I'm sorry for laughing at your pain.


----------



## skeels (Nov 2, 2011)

Wrote a song once called "Agonizing Childhood Flashback". 
Luckily, most of my childhood memories are about cats.


----------



## MFB (Nov 2, 2011)

vampiregenocide said:


> Dude you took this thread from innocent to dark in one fell swoop.
> 
> 
> I love it when I hear a song from the 90s and I get all nostalgic.
> ...



Ya know, I've had the song stuck in my head for a few days now, and I'm finally listening to it after reading this


----------



## Dan_Vacant (Nov 6, 2011)

happens to me all the time but cause I didn't pay attention to names as much when I was little even though I'm still a child to most people cause I'm only a few days shy of being 17.
Recently I've been listening to Outkast becasue my friend showed me B.O.B by them and I found Hey Ya! by them on youtube and was shocked it was the same group, it was stuck for a long time because when I was in elementary school my mom would have mtv or some thing like that on when I would get ready for school and that song came on.


----------



## Captain Shoggoth (Nov 6, 2011)

Hey Ya is one of the greatest songs ever.

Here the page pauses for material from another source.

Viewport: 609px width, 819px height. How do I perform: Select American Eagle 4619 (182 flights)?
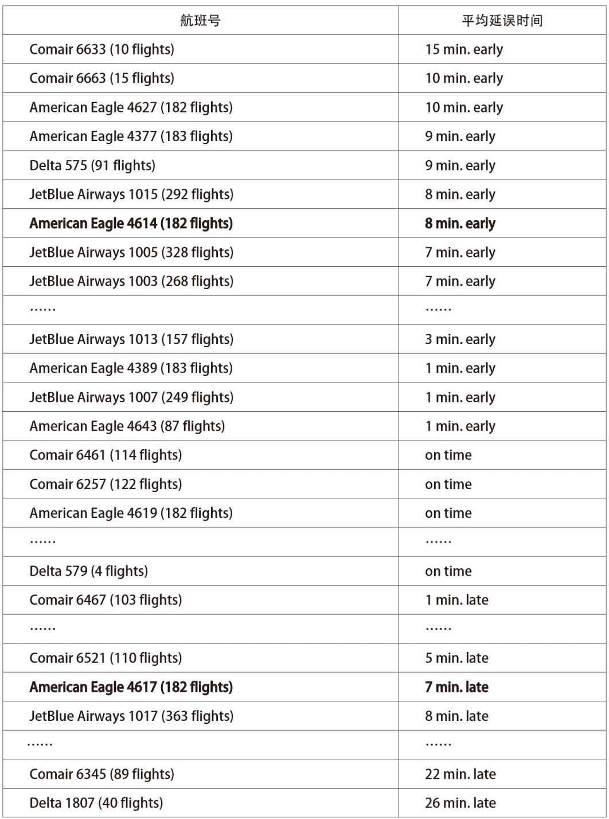pos(131,513)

I don't really uncover hidden memories, but I like hearing songs that I haven't heard in years, two good examples being last year when I heard "Follow Me" by Uncle Kracker, an awesome song I hadn't heard for years, and this year when I listened to The Crusade by Trivium, a band I have been listening to for years but I hadn't heard that song for about four years.


----------



## Thrashmanzac (Nov 6, 2011)

i had been searching for this song for so many years, like i op i had sort of flash backs of elements in the song but could never really figure out what it was from. after getting back into aussie hip-hop a bit more lately i stumbled upon it by accident and had a huge "holy fucking shit" moment. it felt like so bizzare listening to it, i cant really explain it.
anyway here is the song for anyone that is curious:


----------



## Konfyouzd (Nov 6, 2011)

I'm pretty sure I popped my first boner to a Mariah Carey video... 

That "Dream Lover" song...


----------



## skoatdestroy (Nov 6, 2011)

Prelude FFVII Voices Concert - YouTube
hands down some of the most amazing music ever written growing up i was a huge final fantasy nerd (the newer ones are kinda ....meh.....) and when i hear this music its like the weight of the world is lifted off my shoulders. its just really peace full and makes me feel like im a kid again


----------



## Fiction (Nov 7, 2011)

Thrashmanzac said:


> i had been searching for this song for so many years, like i op i had sort of flash backs of elements in the song but could never really figure out what it was from. after getting back into aussie hip-hop a bit more lately i stumbled upon it by accident and had a huge "holy fucking shit" moment. it felt like so bizzare listening to it, i cant really explain it.
> anyway here is the song for anyone that is curious:




Australian Hip-Hip 

I get extremely nostalgic over games, especially Final Fantasy, Zelda, Mario and Donkey Country. I spent a lot of my young childhood 4-10 playing video games. And when I got into guitar, I basically completely stopped gaming, I purchased an xbox360, and in 2 years played it probably 10 hours. I've just finished High-school, so I bought myself a PS1 + Old Games I use to play and Bought a Snes with my old favourites. The past few weeks have just been fucking nostalgia errywhere!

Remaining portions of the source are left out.